Prompt 1: In the text on economic principles in cell metabolism, write out the passage starting with "Economic principles in" and going on through "elasticities, and enzyme costs.", changing "compromises" to "trade-offs".
Prompt 2: According to the text on economic principles in cell metabolism, enzyme-optimised states entail general relations between which three things?

Economic principles in cell metabolism
Metabolic systems are governed by compromises between metabolic benefit and enzyme cost. This hypothesis and its consequences can be studied by kinetic models in which enzyme profiles are predicted by optimality principles. In enzyme-optimised states, active enzymes must provide a benefit, that is, higher enzyme levels must improve the metabolic objective to justify the additional enzyme cost. This entails general relations between metabolic fluxes, reaction elasticities, and enzyme costs.
Economic potentials in flux analysis
The metabolic fluxes in cells are governed by physical and economic principles. The stationarity condition constrains fluxes to a subspace in flux space, and thermodynamics requires fluxes to run from higher to lower chemical potentials, which constrains their sign patterns. At the same time, fluxes in cells represent a compromise between metabolic benefits and enzyme costs. To capture this compromise, some flux prediction methods optimise the fluxes for minimal costs, using heuristic cost terms. Economic flux analysis, in contrast, is based on the principle that fluxes should be realisable by kinetic models with optimal enzyme levels. The required balance between enzyme costs and metabolic benefits can be formulated using state variables called economic potentials, which capture the enzyme labour embodied in substances in the cell. Irrespective of specific kinetic details, fluxes must lead from lower to higher economic potentials. This resembles and complements the thermodynamic constraints and serves as a third type of constraint aside from stationarity and thermodynamics. Futile flux cycles, which would preclude a consistent choice of economic potentials, are defined algebraically and can be systematically detected and removed from flux distributions. Enzymes that participate in many possible cycles are likely targets of regulation. Economic flux analysis can predict high-yield and low-yield strategies and capture preemptive expression, multi-objective optimisation, and flux distributions spanning several symbiotic cells. Conceptually, it resembles the labour value theories in economics. It justifies and extends the principle of minimal fluxes, and provides an intuitive framework to model the interplay of fluxes, metabolic control, and enzyme costs in cell metabolism.

Collected data
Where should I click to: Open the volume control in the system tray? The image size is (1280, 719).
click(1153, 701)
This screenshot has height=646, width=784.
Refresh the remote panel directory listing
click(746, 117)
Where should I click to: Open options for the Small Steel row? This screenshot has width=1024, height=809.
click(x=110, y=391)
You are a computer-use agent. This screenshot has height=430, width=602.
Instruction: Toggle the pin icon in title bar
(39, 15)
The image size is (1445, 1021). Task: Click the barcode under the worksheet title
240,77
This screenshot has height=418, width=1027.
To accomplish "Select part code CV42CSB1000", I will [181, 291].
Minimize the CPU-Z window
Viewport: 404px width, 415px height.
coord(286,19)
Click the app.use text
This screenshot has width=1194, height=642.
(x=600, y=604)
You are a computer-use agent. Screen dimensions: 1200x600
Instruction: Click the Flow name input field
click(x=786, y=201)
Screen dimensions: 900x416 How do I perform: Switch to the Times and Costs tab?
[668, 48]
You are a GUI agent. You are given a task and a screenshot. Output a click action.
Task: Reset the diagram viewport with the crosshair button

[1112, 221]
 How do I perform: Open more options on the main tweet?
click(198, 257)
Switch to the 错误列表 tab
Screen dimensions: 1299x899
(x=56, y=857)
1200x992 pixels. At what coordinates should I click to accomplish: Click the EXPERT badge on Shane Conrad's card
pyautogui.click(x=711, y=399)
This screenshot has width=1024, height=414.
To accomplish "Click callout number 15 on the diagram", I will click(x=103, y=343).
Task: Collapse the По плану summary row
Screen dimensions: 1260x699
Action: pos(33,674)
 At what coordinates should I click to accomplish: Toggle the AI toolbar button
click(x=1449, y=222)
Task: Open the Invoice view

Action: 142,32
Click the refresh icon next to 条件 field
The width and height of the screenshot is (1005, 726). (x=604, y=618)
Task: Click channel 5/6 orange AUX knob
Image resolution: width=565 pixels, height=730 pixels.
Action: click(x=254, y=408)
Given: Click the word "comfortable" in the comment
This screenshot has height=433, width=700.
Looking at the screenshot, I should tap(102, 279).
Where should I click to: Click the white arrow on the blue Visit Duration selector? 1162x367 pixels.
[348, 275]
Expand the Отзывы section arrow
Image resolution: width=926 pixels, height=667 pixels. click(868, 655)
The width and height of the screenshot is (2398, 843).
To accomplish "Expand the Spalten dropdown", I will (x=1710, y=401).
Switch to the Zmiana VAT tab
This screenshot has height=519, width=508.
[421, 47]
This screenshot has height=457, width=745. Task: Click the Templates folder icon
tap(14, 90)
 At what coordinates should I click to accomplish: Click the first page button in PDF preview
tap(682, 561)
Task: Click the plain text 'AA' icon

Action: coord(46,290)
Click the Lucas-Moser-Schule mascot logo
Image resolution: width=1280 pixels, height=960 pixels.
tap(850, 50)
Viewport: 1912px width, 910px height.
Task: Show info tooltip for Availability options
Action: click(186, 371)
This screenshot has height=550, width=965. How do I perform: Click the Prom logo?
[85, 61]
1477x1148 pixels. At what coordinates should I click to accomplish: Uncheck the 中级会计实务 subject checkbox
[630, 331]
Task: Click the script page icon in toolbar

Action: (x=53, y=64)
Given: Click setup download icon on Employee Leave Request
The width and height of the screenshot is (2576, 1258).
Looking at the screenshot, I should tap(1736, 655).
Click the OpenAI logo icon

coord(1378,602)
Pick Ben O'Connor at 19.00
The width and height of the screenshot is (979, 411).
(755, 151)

Exercise answer 1:
Economic principles in cell metabolism
Metabolic systems are governed by trade-offs between metabolic benefit and enzyme cost. This hypothesis and its consequences can be studied by kinetic models in which enzyme profiles are predicted by optimality principles. In enzyme-optimised states, active enzymes must provide a benefit, that is, higher enzyme levels must improve the metabolic objective to justify the additional enzyme cost. This entails general relations between metabolic fluxes, reaction elasticities, and enzyme costs.

Exercise answer 2: Metabolic fluxes, reaction elasticities, and enzyme costs.